#### SET TASK 1
Answer these questions using the podcast transcript.
(a) What job did Frank Price's mother hold on the Warner Brothers lot?
(b) What company did Frank Price start in 1991?
(c) Which actor did Frank Price watch being filmed for "The Sea Wolf"?
#### SET TASK 2
Copy the podcast transcript from "Jo Reed: If" to "host Josephine Reed.", swapping "Hollywood legend" for "film industry veteran".

Jo Reed: If you're of a certain age, you might recognize the theme music from "The Virginian," a tv series that was produced by Hollywood legend and member of the National Council on the arts, Frank Price.
Welcome to Art works the program that goes behind the scenes with some of the nation's great artists to explore how art works. I'm your host Josephine Reed.
Frank price has had enormous impact on media culture in the second half of the twentieth century. It's actually hard to imagine what television would be like without Frank Price. He came to television as a story editor and writer, and became head of Universal TV in the 1970's, where he developed or supervised "The Six Million Dollar Man," "Battlestar Galactica," "The Rockford Files," "Kojak," and "Columbo." He was the first person to expand the length of a tv series to 90 minutes; he also created the mini-series and made-for-tv movies. Yet, at this point, Frank Price was only in mid-career. He left Universal TV to make movies. First as President of Columbia Pictures where he oversaw the productions of award-winning films such as Kramer vs. Kramer, Tootsie, and Gandhi . Then to Universal Pictures where he supervised the productions of Back to the Future and Out of Africa. He returned to Columbia as chairman and greenlighted more award-winners like A League of Their Own and Boyz in the Hood. In 1991, he began his own company Price Entertainment and has produced films such asShadowlands and The Tuskegee Airman. By any standard, Frank Price's mark on media entertainment has been both deep and wide. In the first of a two-part podcast, we explore Frank Price's time working in television. Next week, in part 2 we'll focus on his films. Frank Price and I met in New York and I wondered if the film and entertainment industry was somehow imprinted on Frank since I knew he had spent in his early childhood in LA where his mother worked on the Warner Brother's lot.
Frank Price: That's true. She was a waitress in the commissary. And that was between, what, 1937 and '42. We moved away from California and I wound up in Flint, Michigan, and went to high school there. The connection was I think impressed in my mind in the sense that I'd been on a shooting stage and they were shooting "The Sea Wolf." which they were shooting with Edward G. Robinson. I got a tour, and watch as they were shooting a close-up on Edward G. Robinson, and they were hosing him down with water, and laying the fog in. So that was impressed on my mind. But in actuality, if anything, the whole experience of being around Warner Brothers drove me away from it, because it loomed too large. That was unreal. The people on the screen were, you know, 30 feet high or whatever, which is why I came to New York when I left Michigan. I came to New York because you know, I understood actors on a stage. That made sense to me. I had I acted in high school and college. So I was not drawn immediately by the whole Warner Brothers commissary experience.

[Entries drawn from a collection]
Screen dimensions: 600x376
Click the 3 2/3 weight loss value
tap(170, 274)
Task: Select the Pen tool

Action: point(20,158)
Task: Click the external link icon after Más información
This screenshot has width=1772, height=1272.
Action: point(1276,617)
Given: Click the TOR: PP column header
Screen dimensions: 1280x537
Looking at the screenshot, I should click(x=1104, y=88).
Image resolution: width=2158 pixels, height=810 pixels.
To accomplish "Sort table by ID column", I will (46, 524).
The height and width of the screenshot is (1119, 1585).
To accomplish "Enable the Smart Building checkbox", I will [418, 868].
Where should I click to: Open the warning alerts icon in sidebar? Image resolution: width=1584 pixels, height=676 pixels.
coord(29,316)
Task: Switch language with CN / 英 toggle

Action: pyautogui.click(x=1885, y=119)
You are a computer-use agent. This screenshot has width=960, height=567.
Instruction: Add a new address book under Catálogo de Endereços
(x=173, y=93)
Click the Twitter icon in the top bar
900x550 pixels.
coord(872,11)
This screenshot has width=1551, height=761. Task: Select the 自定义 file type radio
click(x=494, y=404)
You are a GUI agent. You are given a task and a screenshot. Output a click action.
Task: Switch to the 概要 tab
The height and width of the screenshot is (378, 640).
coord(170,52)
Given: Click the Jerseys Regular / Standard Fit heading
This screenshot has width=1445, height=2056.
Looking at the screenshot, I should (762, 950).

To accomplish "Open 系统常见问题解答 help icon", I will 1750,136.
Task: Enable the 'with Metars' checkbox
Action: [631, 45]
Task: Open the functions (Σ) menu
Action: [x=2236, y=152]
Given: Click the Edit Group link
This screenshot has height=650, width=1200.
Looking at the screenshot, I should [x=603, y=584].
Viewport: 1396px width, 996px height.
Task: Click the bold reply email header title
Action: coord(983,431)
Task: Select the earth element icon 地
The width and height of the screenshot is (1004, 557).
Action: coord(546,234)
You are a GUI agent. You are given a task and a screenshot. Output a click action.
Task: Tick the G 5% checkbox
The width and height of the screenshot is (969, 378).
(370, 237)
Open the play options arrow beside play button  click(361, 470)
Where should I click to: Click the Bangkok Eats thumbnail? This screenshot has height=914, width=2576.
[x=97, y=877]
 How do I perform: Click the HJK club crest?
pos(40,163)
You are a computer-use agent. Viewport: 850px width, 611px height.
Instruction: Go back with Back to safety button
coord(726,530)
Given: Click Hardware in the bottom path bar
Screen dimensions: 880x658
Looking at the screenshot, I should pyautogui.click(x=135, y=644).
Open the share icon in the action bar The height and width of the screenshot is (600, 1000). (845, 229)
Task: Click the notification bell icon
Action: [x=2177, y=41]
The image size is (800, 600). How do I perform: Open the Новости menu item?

#### EXERCISE SOLUTION 1
(a) She was a waitress in the commissary.
(b) Price Entertainment.
(c) Edward G. Robinson.

#### EXERCISE SOLUTION 2
Jo Reed: If you're of a certain age, you might recognize the theme music from "The Virginian," a tv series that was produced by film industry veteran and member of the National Council on the arts, Frank Price.
Welcome to Art works the program that goes behind the scenes with some of the nation's great artists to explore how art works. I'm your host Josephine Reed.